Horm Metab Res 1998; 30(1): 55-57
DOI: 10.1055/s-2007-978831
Original Clinical

© Georg Thieme Verlag Stuttgart · New York

Decreased Endothelium Dependent Relaxation (Nitric Oxide) in Diabetic Kidneys

A. Costa e Forti1 , 2 , M. C. Fonteles2
  • 1Department of Clinical Medicine, Federal University of Ceará, Fortaleza, CE
  • 2Clinical Research Unit, Federal University of Ceará, Fortaleza, CE
Further Information

Publication History



Publication Date:
20 April 2007 (online)

To evaluate the endothelium-dependent vasodilatation in diabetic kidneys, we have perfused rabbit kidneys at 30°C with Krebs-Henseleit solution in a non-recirculated perfusion system. To increase vascular tonus, we infused norepinephrine (NOR) (10-6 M) into the renal artery.
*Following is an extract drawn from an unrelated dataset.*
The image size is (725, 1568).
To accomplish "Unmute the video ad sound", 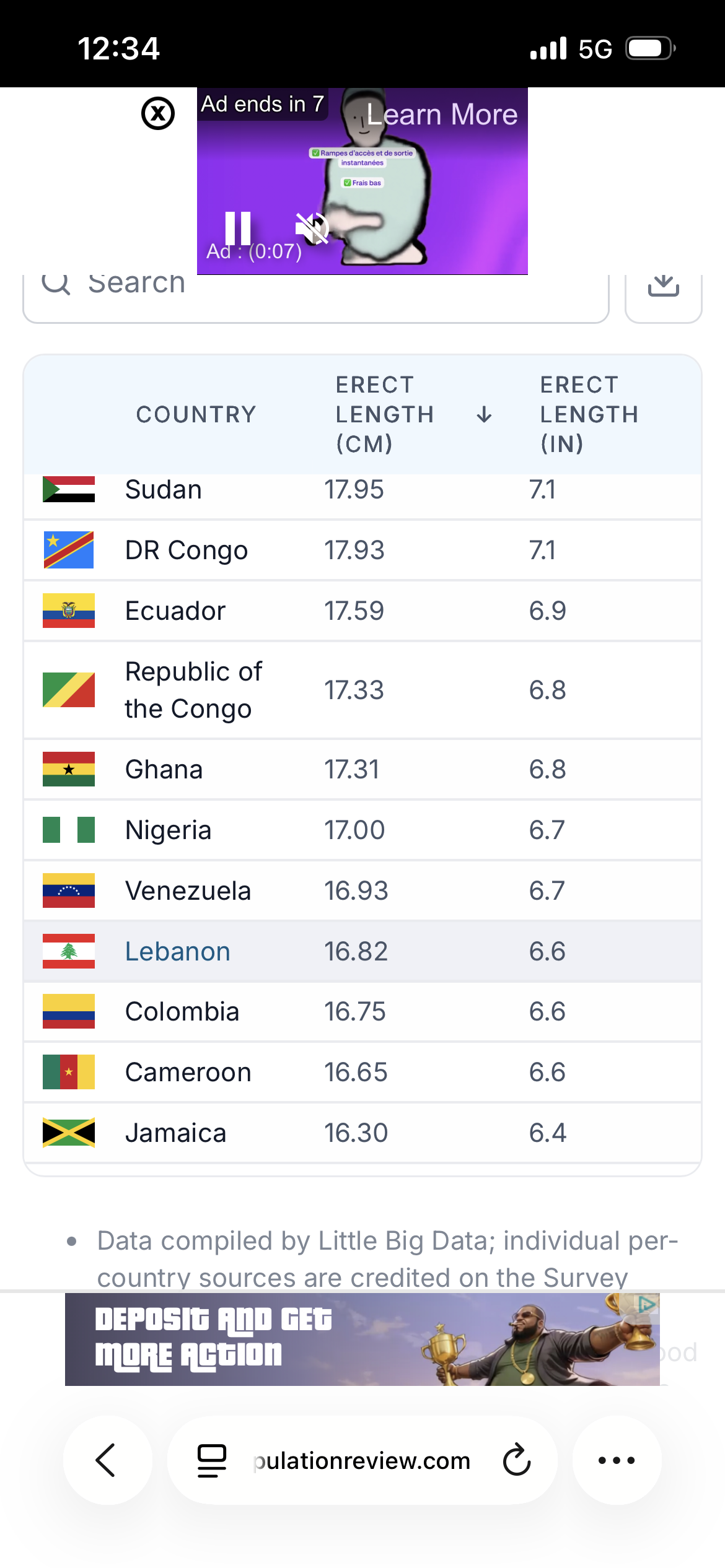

After the vasoconstriction reached steady state conditions, a dose-response study was performed with acetylcholine (Ach) and bradykinin (Bk). Administration of Ach (10-7 M - 10-5 M) or Bk (10-8 - 10-7 M) in cumulative curves through the renal artery promoted a vasodilation, which was dose-dependent in normal and diabetic (three weeks after 150 mg of alloxan, intraperitoneally) kidney. We found a decreased vasodilator response to Ach (p<0.05) and Bk (p<0.01) in diabetic animals, when compared to controls. When sodium nitroprusside (10-8 - 10-7 M) was administrated through the renal artery to evaluate the endothelium-independent vasodilating effects, a similar vasodilator response was found in both normal and diabetic kidneys. These data indicate for a failure of the vasodilator mechanism dependent on endothelium in alloxan-diabetic kidneys.